Rispone's 30-second spot, which his campaign said will start airing Tuesday, pans Abraham for reneging on a promise to donate his congressional salary to charity and for missing congressional votes. It says he voted with Democratic House Speaker Nancy Pelosi hundreds of times.
The ad also hits Abraham, a third-term congressman from northeast Louisiana, for a 2016 statement suggesting Donald Trump should consider stepping aside from the GOP presidential nomination after a recording emerged in which Trump boasted about groping women.
"Typical politician Ralph Abraham," the narrator says in the ad. "On so many levels, he just doesn't work for Louisiana."
Rispone campaign spokesman Anthony Ramirez said the ad is being paired with a second spot that criticizes Democratic incumbent John Bel Edwards. Ramirez said the ads will help voters draw distinctions among the candidates in the final weeks before the primary.
"This is, I believe, just strictly a contrast. These are all factual items. And I don't believe any are a shot below the belt," Ramirez said. "Primaries are supposed to be about vetting candidates, and I believe this is part of the vetting process."
Abraham's campaign didn't immediately comment about the TV attack.

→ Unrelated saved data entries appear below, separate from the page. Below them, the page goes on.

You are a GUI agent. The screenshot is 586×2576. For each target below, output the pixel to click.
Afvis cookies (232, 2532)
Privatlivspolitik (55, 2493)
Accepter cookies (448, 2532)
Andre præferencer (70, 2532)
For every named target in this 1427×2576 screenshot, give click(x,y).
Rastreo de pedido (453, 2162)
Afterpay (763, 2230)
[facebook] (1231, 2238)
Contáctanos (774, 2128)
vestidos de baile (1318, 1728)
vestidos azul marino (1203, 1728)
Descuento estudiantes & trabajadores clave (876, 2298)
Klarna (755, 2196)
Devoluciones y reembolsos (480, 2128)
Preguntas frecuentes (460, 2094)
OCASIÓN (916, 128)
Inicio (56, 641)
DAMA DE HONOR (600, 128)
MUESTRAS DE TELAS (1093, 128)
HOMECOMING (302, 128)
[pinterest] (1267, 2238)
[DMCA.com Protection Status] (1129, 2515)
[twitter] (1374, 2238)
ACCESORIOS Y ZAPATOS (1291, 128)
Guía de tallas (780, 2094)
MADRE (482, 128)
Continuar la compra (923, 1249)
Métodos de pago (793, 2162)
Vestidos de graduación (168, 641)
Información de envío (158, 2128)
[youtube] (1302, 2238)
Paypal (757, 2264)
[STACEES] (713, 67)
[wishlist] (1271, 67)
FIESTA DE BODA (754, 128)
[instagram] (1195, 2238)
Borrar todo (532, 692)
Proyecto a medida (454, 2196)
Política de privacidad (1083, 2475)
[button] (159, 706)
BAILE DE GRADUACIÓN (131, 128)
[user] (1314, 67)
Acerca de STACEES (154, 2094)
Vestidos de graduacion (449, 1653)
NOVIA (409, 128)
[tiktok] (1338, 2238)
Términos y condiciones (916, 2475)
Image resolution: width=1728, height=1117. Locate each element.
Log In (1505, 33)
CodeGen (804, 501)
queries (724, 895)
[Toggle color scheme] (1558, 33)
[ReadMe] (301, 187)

On some of the specific allegations, the congressman has previously said that he gave his salary to charitable organizations during his first term but started pocketing his pay in his second term. And he's defended his absence from Congress by saying his constituents understand how much change is needed in the governor's office. He's said he solidly supports Trump.
Rispone, a Baton Rouge businessman, is running third in polls behind second-place Abraham, despite spending millions of his own money on the race. Edwards remains in the lead, with his campaign hoping he can win outright in the October election. If no candidate tops 50% of the vote in the primary, the top two vote-getters advance to a November runoff.
Although Abraham has steered clear of direct advertising attacks on Rispone, a political action committee supporting Abraham called Securing Louisiana's Future PAC used a Facebook ad to strike at Rispone. The ad said Rispone was trying to buy the election but couldn't win it.
Abraham's campaign said it had nothing to do with the Facebook ad, noting that outside groups can raise and spend unlimited money to support a candidate but cannot coordinate directly with a candidate's campaign.
Still, Rispone's attack is the most direct lodged so far, likely suggesting more are coming as the Sept. 28 start of early voting nears.
In March, Louisiana GOP Chairman Louis Gurvich called on the Republican gubernatorial candidates to focus their criticism on Edwards. He said Republicans "must wage this campaign in the knowledge that Republican infighting only assures a second victory for John Bel Edwards."
Concerns about GOP backbiting are particularly acute ahead of this election because Republicans blame attacks among their own candidates for helping to elect Edwards four years ago. In that 2015 race, Republican candidates Scott Angelle and Jay Dardenne focused their criticism on GOP rival David Vitter instead of Edwards in the primary, and Vitter limped into a runoff against Edwards badly wounded from the hits.
"This is a completely different race from 2015," Ramirez said.